START Material provided
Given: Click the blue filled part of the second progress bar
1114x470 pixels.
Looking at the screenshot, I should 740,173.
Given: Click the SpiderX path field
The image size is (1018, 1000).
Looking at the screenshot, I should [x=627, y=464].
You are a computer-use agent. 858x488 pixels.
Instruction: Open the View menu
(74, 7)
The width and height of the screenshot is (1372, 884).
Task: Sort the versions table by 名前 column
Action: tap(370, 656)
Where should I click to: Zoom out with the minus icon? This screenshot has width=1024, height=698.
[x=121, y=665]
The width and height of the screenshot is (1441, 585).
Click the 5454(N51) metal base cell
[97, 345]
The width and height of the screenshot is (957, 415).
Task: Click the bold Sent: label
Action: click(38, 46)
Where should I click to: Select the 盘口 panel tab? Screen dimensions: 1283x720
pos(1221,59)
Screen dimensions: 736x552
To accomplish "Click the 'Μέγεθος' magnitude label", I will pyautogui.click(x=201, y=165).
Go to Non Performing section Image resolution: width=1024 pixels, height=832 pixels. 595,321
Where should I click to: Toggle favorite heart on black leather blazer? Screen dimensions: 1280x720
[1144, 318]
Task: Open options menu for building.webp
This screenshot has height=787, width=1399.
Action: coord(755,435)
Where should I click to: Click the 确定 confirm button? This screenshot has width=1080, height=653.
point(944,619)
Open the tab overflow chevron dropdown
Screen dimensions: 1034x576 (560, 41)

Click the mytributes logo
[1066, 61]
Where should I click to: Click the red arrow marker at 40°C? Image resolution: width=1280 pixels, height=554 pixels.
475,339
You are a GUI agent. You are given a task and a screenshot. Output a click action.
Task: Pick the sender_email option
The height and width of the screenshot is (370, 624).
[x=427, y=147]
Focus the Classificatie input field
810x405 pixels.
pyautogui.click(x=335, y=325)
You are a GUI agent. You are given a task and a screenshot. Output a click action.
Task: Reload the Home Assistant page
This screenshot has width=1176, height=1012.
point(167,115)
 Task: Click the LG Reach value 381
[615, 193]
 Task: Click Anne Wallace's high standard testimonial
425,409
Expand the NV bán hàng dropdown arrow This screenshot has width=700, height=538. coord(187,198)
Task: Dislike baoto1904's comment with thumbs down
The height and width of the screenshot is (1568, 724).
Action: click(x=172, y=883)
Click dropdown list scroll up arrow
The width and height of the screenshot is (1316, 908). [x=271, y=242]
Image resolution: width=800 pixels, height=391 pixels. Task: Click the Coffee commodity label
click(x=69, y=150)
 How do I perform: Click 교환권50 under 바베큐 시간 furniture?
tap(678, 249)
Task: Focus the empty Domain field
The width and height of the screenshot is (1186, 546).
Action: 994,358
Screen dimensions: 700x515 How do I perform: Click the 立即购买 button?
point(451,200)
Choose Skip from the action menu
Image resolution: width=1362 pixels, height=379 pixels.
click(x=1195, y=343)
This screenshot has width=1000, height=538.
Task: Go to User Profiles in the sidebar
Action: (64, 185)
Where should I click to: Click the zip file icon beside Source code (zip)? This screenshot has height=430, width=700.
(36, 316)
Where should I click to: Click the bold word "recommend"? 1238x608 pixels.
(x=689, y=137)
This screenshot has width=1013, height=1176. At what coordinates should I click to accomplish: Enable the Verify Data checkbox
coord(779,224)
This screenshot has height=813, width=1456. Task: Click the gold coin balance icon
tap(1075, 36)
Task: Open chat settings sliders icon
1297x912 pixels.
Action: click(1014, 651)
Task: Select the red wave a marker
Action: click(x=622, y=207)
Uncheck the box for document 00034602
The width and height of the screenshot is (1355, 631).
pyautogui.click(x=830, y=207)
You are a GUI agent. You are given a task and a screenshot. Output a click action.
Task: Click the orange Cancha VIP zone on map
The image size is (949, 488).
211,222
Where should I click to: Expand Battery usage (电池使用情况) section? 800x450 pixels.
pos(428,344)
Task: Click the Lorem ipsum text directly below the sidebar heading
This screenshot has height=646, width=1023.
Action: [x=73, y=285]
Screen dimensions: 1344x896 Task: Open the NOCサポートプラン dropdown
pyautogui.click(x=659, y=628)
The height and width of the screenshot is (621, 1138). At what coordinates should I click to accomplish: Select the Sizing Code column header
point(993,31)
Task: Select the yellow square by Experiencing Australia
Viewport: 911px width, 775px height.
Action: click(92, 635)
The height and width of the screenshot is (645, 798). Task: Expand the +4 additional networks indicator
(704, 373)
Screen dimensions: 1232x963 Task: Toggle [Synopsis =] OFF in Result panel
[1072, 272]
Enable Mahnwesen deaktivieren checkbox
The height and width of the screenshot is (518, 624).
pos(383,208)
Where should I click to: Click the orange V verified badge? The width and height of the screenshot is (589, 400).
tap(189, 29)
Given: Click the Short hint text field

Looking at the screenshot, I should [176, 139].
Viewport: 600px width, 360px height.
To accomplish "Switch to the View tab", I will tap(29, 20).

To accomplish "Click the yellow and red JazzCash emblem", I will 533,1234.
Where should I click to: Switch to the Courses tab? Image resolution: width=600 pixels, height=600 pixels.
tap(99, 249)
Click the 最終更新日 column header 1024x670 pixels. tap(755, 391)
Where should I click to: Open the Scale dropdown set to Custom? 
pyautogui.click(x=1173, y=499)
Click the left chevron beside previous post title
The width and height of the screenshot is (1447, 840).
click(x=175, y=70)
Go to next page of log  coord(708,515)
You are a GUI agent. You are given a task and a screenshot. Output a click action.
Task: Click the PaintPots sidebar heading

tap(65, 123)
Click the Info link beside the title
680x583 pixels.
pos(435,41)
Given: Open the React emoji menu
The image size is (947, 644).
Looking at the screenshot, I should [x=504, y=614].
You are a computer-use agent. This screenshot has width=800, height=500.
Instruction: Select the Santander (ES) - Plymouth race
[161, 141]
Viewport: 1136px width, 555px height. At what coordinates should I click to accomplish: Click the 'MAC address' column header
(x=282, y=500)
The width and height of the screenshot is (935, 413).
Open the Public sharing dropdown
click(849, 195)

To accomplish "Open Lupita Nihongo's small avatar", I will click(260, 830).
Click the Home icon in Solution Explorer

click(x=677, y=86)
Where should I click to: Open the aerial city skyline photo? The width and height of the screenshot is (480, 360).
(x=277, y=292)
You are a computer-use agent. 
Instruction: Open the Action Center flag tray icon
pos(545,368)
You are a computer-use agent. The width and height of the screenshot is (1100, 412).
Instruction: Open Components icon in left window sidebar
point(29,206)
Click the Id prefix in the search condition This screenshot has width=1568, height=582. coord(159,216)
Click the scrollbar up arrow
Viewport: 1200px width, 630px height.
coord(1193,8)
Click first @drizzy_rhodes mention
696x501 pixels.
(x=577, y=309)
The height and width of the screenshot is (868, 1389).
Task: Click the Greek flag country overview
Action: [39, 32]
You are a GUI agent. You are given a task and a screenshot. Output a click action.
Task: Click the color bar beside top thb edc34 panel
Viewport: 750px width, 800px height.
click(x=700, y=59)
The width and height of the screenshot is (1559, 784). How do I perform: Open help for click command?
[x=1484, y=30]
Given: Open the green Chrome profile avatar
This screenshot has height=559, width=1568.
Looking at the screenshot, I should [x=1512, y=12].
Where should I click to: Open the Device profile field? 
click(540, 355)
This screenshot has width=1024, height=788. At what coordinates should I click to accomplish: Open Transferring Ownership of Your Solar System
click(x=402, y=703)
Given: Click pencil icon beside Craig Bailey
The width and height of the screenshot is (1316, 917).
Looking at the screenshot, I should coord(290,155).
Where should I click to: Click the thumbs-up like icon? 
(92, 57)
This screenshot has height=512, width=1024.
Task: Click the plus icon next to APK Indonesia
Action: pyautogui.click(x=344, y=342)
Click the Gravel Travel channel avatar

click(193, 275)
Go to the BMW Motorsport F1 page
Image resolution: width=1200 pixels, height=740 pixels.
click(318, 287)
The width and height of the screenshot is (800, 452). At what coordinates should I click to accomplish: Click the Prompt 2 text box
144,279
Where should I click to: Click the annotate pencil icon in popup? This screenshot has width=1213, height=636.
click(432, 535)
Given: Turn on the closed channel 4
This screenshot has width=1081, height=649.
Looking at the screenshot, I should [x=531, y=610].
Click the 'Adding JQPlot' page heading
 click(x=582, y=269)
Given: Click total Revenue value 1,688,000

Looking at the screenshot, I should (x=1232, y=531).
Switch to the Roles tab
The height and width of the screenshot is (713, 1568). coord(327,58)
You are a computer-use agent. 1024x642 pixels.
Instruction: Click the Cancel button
END Material provided
Task to carry out -
Gather all lines from the records above in which "Focus" appears.

Result -
Focus the Classificatie input field
Task: Focus the empty Domain field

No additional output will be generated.